Find the line in the entries below that contains "Task: Move to". Repeat it exactly, and every line after it through the line that contains "Open the Layout".

Saved entries:
# # # # #

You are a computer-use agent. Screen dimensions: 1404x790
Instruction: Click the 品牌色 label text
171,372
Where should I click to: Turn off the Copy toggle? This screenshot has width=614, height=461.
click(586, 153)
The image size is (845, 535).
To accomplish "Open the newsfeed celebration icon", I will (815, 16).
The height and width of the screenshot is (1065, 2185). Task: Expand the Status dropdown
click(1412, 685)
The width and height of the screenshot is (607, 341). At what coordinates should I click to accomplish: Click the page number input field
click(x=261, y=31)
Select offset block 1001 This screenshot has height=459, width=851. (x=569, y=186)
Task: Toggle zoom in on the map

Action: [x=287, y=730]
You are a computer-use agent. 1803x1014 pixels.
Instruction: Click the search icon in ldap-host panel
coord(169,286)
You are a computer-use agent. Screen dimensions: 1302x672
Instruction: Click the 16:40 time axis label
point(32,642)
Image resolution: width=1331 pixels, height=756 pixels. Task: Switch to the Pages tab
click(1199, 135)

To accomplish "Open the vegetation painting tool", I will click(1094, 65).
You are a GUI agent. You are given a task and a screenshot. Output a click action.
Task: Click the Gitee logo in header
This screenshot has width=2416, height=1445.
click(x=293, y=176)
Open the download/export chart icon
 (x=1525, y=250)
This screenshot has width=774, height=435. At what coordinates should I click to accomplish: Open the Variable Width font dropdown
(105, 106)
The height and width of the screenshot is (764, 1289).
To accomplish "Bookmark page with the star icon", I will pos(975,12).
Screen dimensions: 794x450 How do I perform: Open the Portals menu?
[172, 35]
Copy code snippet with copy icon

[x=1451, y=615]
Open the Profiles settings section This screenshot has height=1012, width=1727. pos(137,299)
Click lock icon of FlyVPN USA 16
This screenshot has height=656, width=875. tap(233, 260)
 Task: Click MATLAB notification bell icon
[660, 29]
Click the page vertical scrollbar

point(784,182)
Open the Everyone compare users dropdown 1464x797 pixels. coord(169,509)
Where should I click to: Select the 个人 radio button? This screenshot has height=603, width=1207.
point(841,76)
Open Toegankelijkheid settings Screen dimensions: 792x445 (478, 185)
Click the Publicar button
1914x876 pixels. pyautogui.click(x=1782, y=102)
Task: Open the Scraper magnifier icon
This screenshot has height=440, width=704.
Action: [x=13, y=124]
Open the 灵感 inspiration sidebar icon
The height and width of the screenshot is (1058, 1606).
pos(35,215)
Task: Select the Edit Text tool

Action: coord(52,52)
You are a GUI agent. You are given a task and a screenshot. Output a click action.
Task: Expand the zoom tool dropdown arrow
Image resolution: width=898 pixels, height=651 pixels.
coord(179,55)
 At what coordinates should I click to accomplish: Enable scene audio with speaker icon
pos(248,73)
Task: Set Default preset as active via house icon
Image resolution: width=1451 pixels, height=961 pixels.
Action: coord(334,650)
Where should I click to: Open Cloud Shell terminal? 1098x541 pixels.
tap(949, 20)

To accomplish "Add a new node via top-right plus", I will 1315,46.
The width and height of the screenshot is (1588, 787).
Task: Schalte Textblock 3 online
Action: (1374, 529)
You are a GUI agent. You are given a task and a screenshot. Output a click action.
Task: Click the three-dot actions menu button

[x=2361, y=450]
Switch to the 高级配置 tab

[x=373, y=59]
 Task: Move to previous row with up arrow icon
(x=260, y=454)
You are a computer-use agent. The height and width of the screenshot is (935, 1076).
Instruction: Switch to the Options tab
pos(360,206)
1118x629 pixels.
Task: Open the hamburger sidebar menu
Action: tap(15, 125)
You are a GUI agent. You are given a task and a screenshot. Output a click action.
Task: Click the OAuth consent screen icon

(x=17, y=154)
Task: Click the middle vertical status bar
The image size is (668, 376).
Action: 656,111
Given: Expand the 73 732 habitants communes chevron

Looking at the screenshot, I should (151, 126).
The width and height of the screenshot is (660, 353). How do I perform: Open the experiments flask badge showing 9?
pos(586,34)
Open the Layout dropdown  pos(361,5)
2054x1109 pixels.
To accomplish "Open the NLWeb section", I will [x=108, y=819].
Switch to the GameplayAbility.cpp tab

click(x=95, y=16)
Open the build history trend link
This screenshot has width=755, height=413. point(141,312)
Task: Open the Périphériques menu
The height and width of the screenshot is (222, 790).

# # # # #

# Response to this task
 Task: Move to previous row with up arrow icon
(x=260, y=454)
You are a computer-use agent. The height and width of the screenshot is (935, 1076).
Instruction: Switch to the Options tab
pos(360,206)
1118x629 pixels.
Task: Open the hamburger sidebar menu
Action: tap(15, 125)
You are a GUI agent. You are given a task and a screenshot. Output a click action.
Task: Click the OAuth consent screen icon

(x=17, y=154)
Task: Click the middle vertical status bar
The image size is (668, 376).
Action: 656,111
Given: Expand the 73 732 habitants communes chevron

Looking at the screenshot, I should (151, 126).
The width and height of the screenshot is (660, 353). How do I perform: Open the experiments flask badge showing 9?
pos(586,34)
Open the Layout dropdown  pos(361,5)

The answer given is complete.